The New Appeal of Kabutocho

A once-overlooked neighborhood in Tokyo’s central Nihonbashi district is reinventing itself.

Caveman restaurant at K5. (Photo courtesy of K5)

Home to the Tokyo Stock Exchange, Kabutocho once drew comparisons to New York’s Wall Street: a financial hub packed with bankers, brokers, securities traders and the restaurants and bars they frequented. But after Japan’s economic bubble burst in the early 1990s and the exchange subsequently closed its sprawling trading floor in favor of all-electronic trading, the area quickly lost its luster. Flash forward to today, however, and Kabutocho is back, thanks to revitalization efforts that have ushered in a new wave of businesses and earned it a spot on Time Out’s 2020 list of the world’s coolest neighborhoods.

At the heart of the ongoing transformation is K5, a “micro-complex” that opened last February in a converted neoclassical bank building dating to 1923. Located behind the stock exchange, the four-story structure now houses a 20-room hotel (with rates from US$338 per night) that Swedish architecture firm Claesson Koivisto Rune has outfitted with bespoke furniture, tatami-inspired wool carpets, lush potted plants, and beds enveloped by sheer indigo-dyed curtains. Most rooms boast unexpectedly high ceilings, big windows, and, in lieu of TVs, turntables with a selection of vinyl records.

Downstairs, the Scandinavian-meets-Japanese aesthetic continues in a plant-filled branch of Switch Coffee and adjoining Caveman, a spinoff of the popular Nordic-Japanese Kabi restaurant across town in Meguro. Here, in a room dominated by distressed concrete walls, blond-wood furniture, original oak flooring, and a gleaming open kitchen, chef-owner Atsuki Kuroda dishes up nightly set menus of progressive Japanese cuisine that incorporate Italian elements and Scandi-style ferments. K5’s ground floor also houses a small cocktail bar–cum-library called Ao, swathed in red velvet and run by cult bartenders Kai Tanaka and Soran Nomura. The basement level, meanwhile, is taken up by B, Brooklyn Brewery’s first taproom outside New York. Expect a rotating selection of international draft and bottled craft beers alongside a taco-centric menu of bar bites.

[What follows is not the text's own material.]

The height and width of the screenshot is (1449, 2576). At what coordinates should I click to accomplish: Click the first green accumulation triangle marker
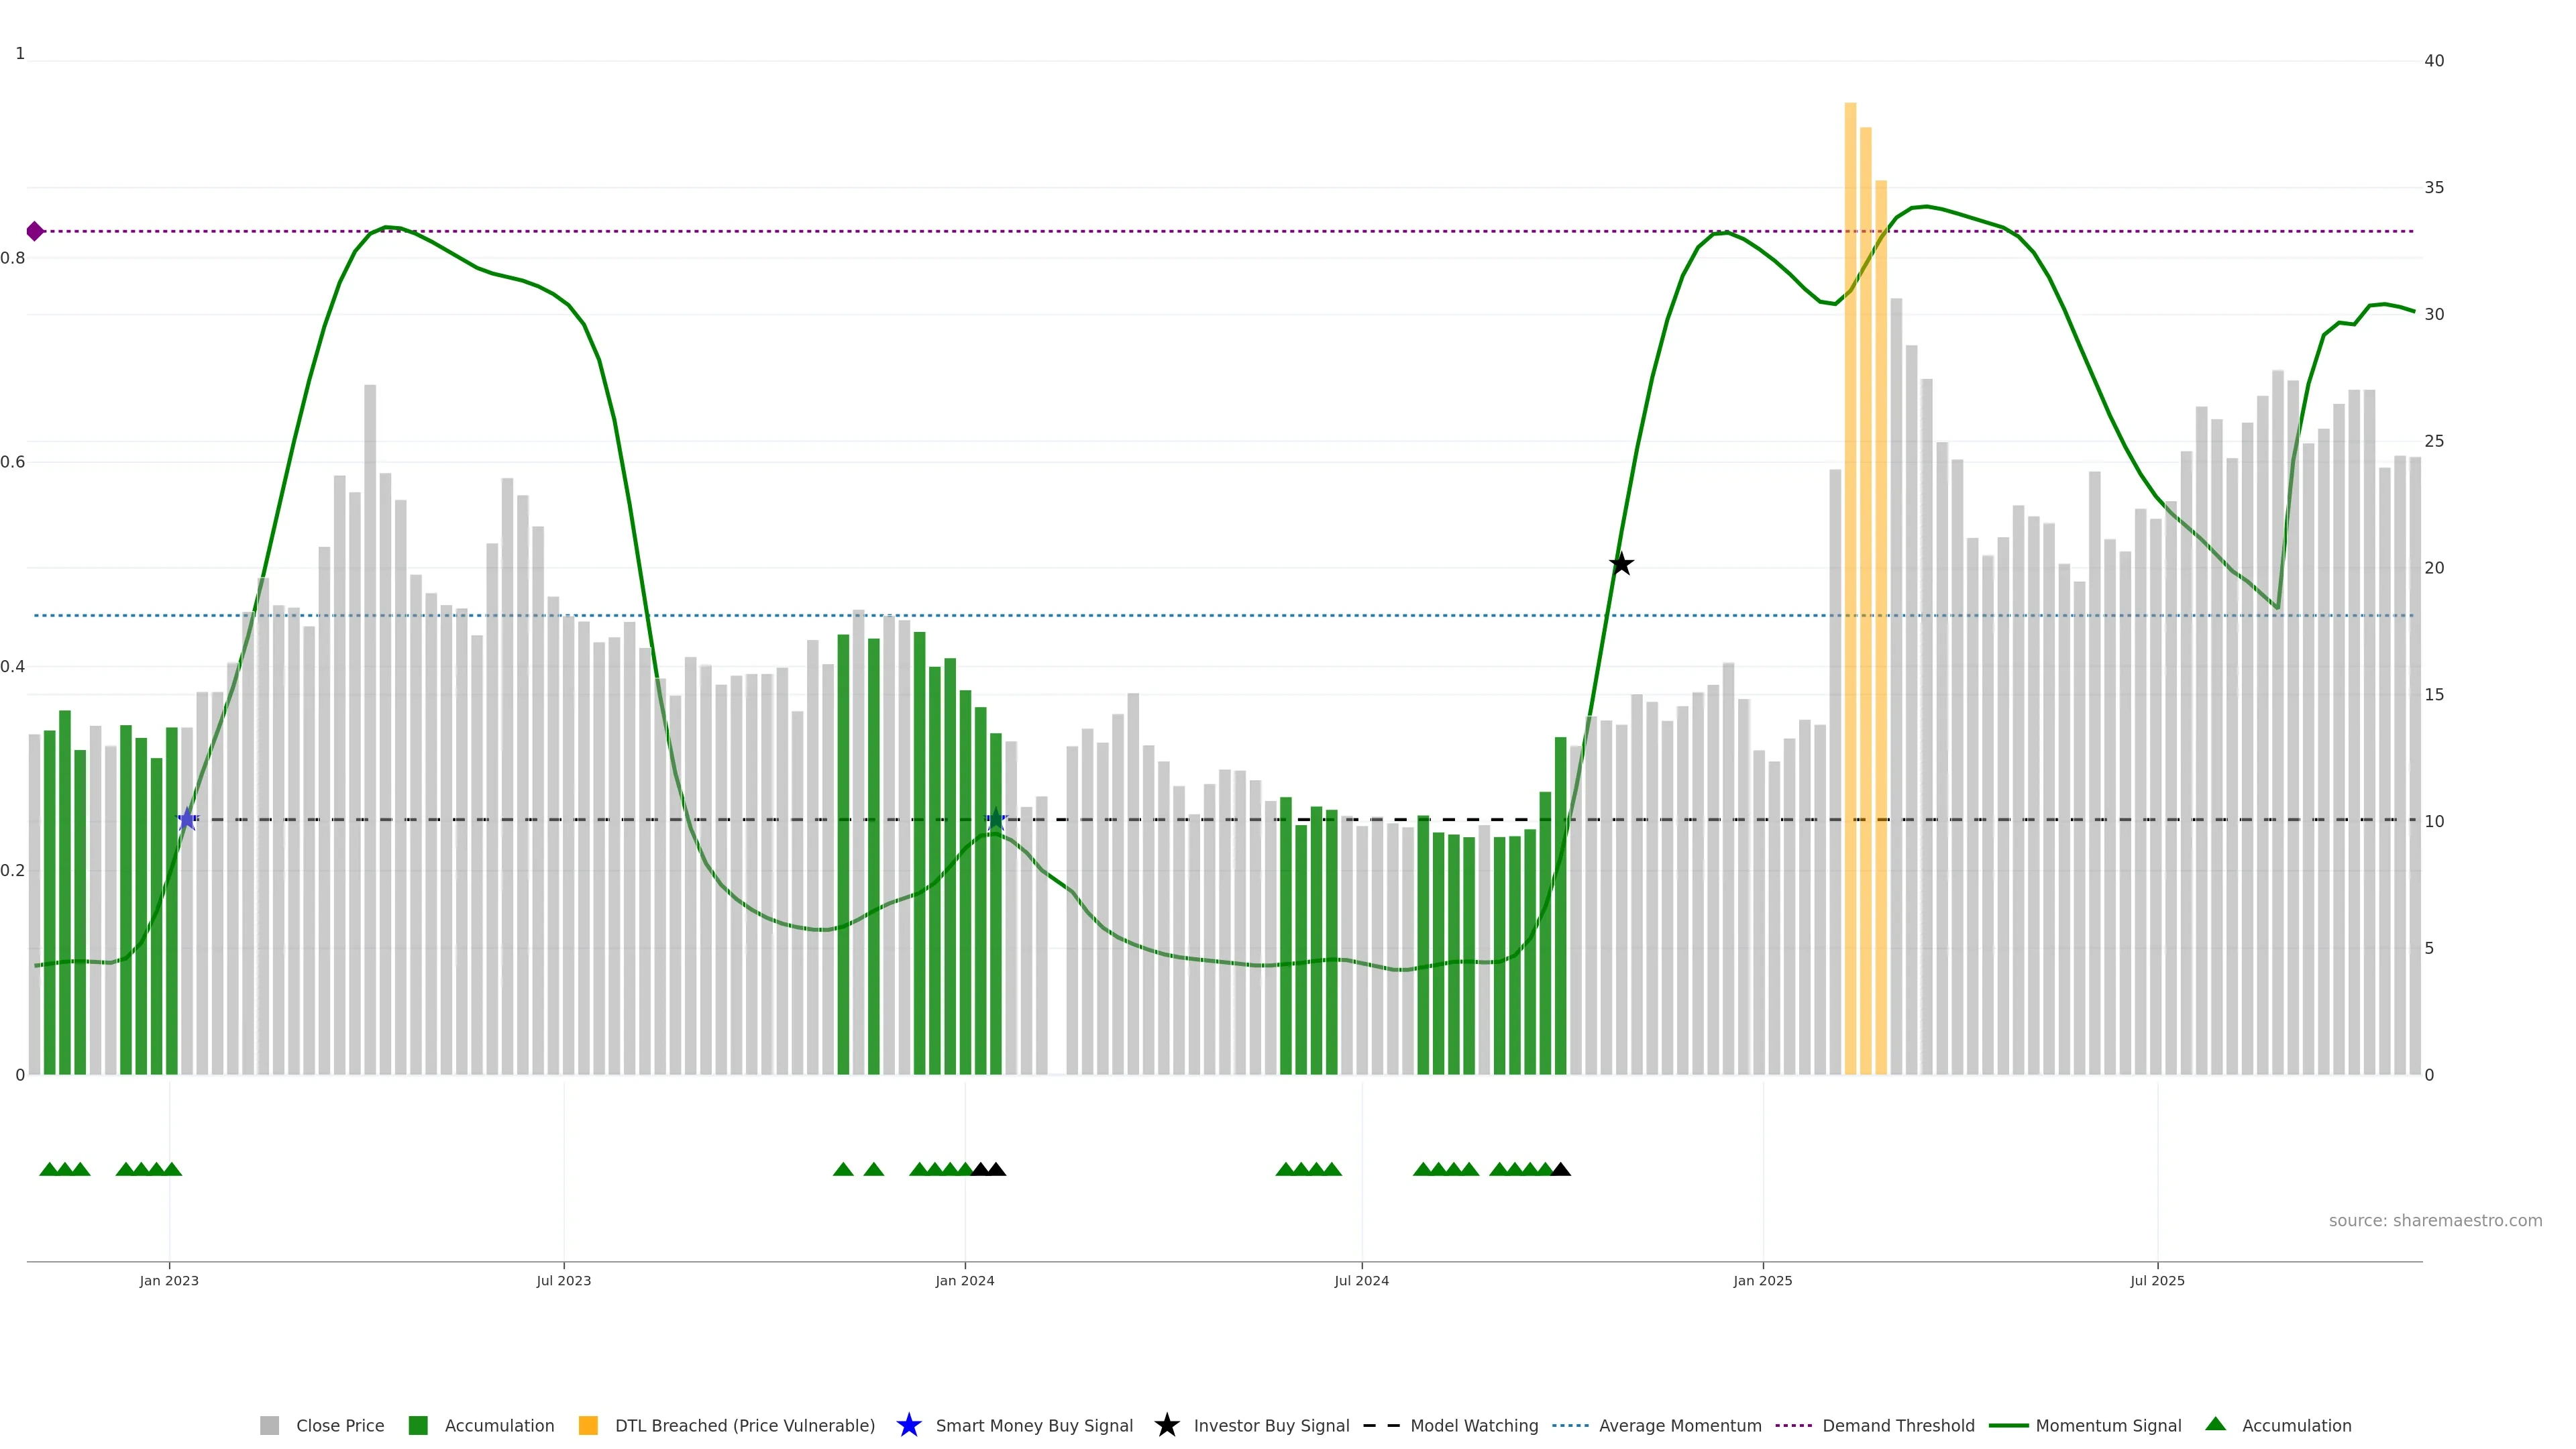(x=49, y=1169)
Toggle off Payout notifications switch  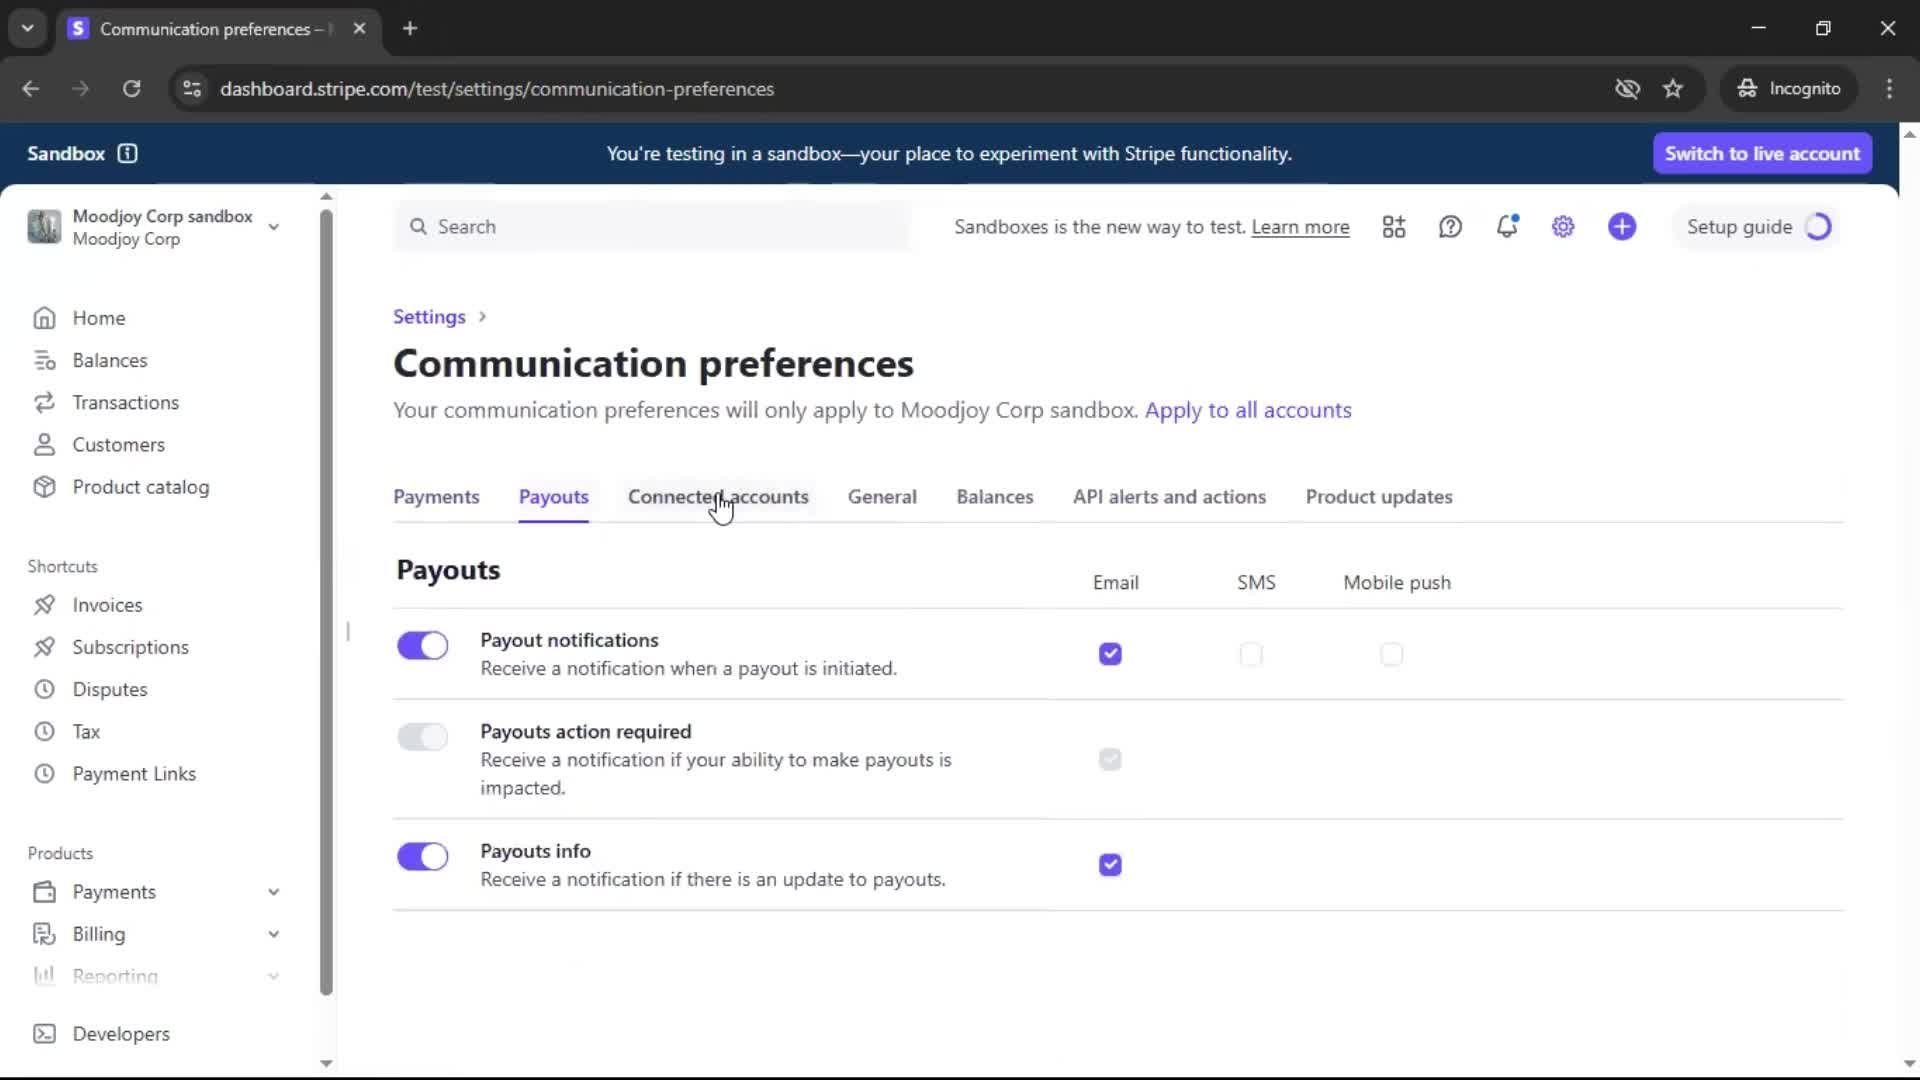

Left to right: the entrance to K5; one of the former bank building’s high- ceilinged guest rooms. (Photos courtesy of K5)

For all its buzz, K5 isn’t the only reason Tokyoites are revisiting Kabutocho. Around the corner, chef Satoru Asahina — a protégé of the late Joël Robuchon — has opened Asahina Gastronome, which earned a Michelin star in 2020. It’s a formal yet intimate affair serving seven-course degustation menus of contemporary French cuisine: think duck foie gras with kiwi coulis, or Racan pigeon breast chaud-froid. If you prefer something more relaxed, grab a table at Neki, which opened in August on the ground floor of a mid-rise office building. This is the debut restaurant of French-trained chef Kyohei Nishi, who Tokyo diners might recall from his five-year stint at Bistro Rojiura in Shibuya. Here, as there, the emphasis is on casual French dining accented by Japanese flavors and techniques; lunchtime favorites include a pesto-drizzled pork cutlet, while a recent dinner menu featured venison with radicchio and a sauce of fermented blueberries and Tasmanian pepper.

Just up the street is another newcomer, Pâtisserie Ease, where talented pastry chef Keisuke Oyama turns fresh, seasonal ingredients into an array of gorgeous confections like black-fig mille-feuille and mango-shiso mousse cake. Whether you snag one of the stools at the counter or take your order away, don’t miss Oyama’s signature Amazon cacao cream puffs.

Left to right: Orecchiette pasta with sea urchin and cured mullet roe at Neki; chef Kyohei Nishi. (Photos courtesy of Neki)

Kabutocho regulars still miss Matsuyoshi, a beloved unagiya (eel restaurant) that closed in 2019 after a seven-decade run. But the beer lovers among them are finding solace at the location’s new tenant, Omnipollos, an outpost of the Stockholm-based gypsy brewery Omnipollo. The compact building’s classic midcentury facade and open wooden rafters remain, while revamped interiors — jazzed up with cerulean-blue walls and hits of neon — provide a suitably brash setting for a draft list that includes Omnipollo’s own Hokus Pokus pale ale, the wild ale–style Karpologi, and 8-Tuple Dry Hopped Fatamorgana, a boozy, fruity triple IPA.

Next door, SR Coffee Roaster & Bar also has Scandinavian roots: it’s an offshoot of Stockholm Roast, a micro-roaster in the suburbs of the Swedish capital. The coffee is excellent, and so too are the cocktails: toast Kabutocho’s comeback with a cold-drip negroni or coffee-infused gin and tonic.